Freeform’s compelling new series, “Cruel Summer,” captures viewers in its drama, twists and mystery. The intense momentum as the series carries on isn’t stopping. This series tells the chilling story of how a small Texas town got flipped on its head after a bright, popular girl was kidnapped. The story is told through the parallel timelines of its two main characters, Jeanette Turner (Chiara Aurelia) and Kate Wallace (Olivia Holt). Over the course of 1993, 1994 and 1995, their paths cross for the worse when Jeanette is speculated to be involved in Kate’s kidnapping.
Like many shows targeting teen and young adult audiences, “Cruel Summer” sets out to address serious issues plaguing today’s world such as domestic abuse, mental health and grooming. These problems are rooted deep and interwoven in the circumstances surrounding the kidnapping. What this show does right is demonstrated through the technical and acting choices that maintain the severity of the topics discussed in a way that remains artistic and appealing to viewers.
This visual narrative covers over three years in the nineties, but it is told inconsecutively. The show throws the viewer from puzzle piece to puzzle piece, slowly learning how everything connects to the big picture. A production choice such as this sets forth a challenge for the audience who must connect the story, the crime, the characters and the community without all of the details. They only see particular, pivotal days that shift and shape the lives of these girls. This is a limited narrative, yes, but that creates the perfect atmosphere for suspense. Mystery is not only created through the crime itself, but also because the community is truly involved in who knows what and what may have happened to trigger the events that unfolded. This includes the two young girls’ own victimization from domestic abuse and the grooming from the new assistant principal that the other adults neglected.

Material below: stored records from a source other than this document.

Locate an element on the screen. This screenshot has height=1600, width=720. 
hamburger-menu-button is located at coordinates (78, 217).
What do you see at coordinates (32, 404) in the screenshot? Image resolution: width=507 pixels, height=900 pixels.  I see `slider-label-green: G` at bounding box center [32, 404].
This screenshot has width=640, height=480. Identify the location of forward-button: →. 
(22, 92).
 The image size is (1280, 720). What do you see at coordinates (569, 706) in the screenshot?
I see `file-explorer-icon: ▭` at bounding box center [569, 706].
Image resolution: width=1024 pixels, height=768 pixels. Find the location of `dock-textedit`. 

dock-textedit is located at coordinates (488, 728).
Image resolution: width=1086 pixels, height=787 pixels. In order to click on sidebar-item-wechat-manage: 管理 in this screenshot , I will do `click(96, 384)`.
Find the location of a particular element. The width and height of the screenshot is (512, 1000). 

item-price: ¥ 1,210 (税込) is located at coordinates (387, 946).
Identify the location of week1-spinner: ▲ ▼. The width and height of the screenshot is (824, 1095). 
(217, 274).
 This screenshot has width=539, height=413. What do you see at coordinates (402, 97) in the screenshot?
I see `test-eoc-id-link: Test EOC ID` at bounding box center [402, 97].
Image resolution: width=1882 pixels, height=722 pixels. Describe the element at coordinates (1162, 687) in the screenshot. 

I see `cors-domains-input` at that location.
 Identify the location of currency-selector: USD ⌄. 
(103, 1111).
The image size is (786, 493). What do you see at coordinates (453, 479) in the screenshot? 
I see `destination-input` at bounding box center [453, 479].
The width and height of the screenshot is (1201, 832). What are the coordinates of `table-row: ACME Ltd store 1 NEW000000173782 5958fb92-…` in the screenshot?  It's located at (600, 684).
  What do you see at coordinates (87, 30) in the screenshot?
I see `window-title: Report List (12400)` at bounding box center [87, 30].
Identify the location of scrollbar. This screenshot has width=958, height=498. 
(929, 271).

Some of the stylistic choices that lend themselves most to demonstrating the emotional and mental wear of the kidnapping and lawsuits on the two main characters are the color and costume choices. 1993, the year before the world turned upside down, has a golden hue to it and the characters were fashioned in bright colors to convey their youth and naivety. 1994 evokes a strange, unchartered in between feeling with a pale blue hue that washes out the characters and their former vibrancy. This was the period of time in which Kate had just returned, and the community was dazed, uncertain and in a state of simply existing in this space. The final period of time shown to the viewers is 1995 where everything exists in a near grey scale. The girls donne chopped hairdos and seemingly only have black or dark red available in their wardrobe. This choice echoes their changed lives which have been completely stripped of blissful youth. Additionally, their mental state is reflected in these production choices to ultimately show a near deterioration.
As the two strongest forces to keep this show compelling and propelling forward, Aurelia and Holt took on the mammoth task of essentially creating three different characters in themselves. The story, stretched over the course of three years, displays three versions of Jeanette and Kate to show how the outstanding incident of kidnapping and the influence of their surrounding community dragged both girls from the glow of youthful innocence to walking embodiments of grunge and despair. The changes in character are distinct and abrupt, but not soapy or cheesy. Instead of jarring the audience, the story maintains the effect of portraying just how drastically trauma can change people in such a short amount of time. These actresses demonstrate a powerful range of lighthearted existence that is gradually shattered as the demons in and around them seep out at each of life’s cruel twists. The community that ultimately reacts to their situation deals with their experiences in complicated, cowardly, and harmful ways that poison their young lives. Jeanette and Kate are left with the disaster on their shoulders and the details so skewed, they are incapable of even trusting themselves.
Beautifully tragic, “Cruel Summer” pushes the boundaries every episode with bold and creative choices that leave their mark on audiences. Aurelia, Holt and the remaining ambitious cast have thus far delivered a haunting account of just how deeply the terribly present issues of domestic abuse, mental health and grooming take hold of young lives. Freeform’s new show is fiercely authentic, serving as a wake up call to parents and trusted adults to ensure they’re cultivating a community that will allow their youth to be heard and protected.
Catch ‘Cruel Summer’ on Freeform Tuesdays at 10 p.m or the next day on Hulu.